Directions for this task:
Copies of all lines containing the string "Click" are needed from the data below.

Data extracts:
++++++

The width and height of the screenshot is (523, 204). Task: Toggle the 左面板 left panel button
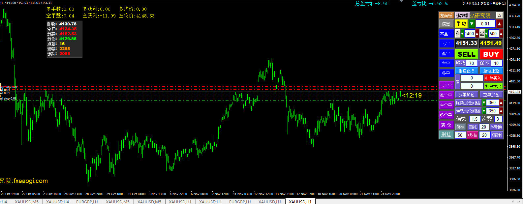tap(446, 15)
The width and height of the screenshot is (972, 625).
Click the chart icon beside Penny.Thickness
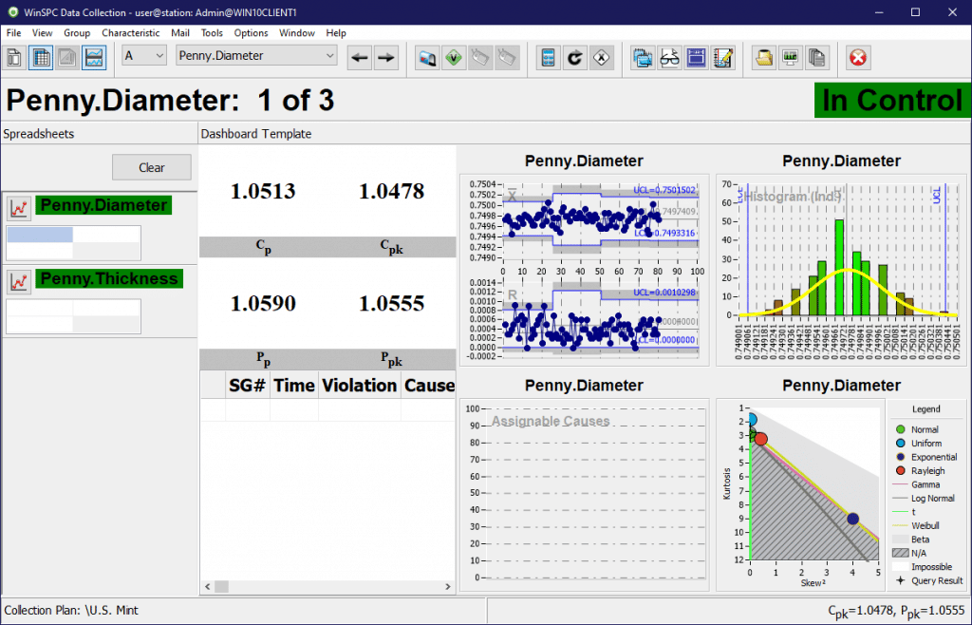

++++++

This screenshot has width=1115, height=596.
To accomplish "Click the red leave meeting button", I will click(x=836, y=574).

++++++

Solution for this exercise:
Click the chart icon beside Penny.Thickness
To accomplish "Click the red leave meeting button", I will click(x=836, y=574).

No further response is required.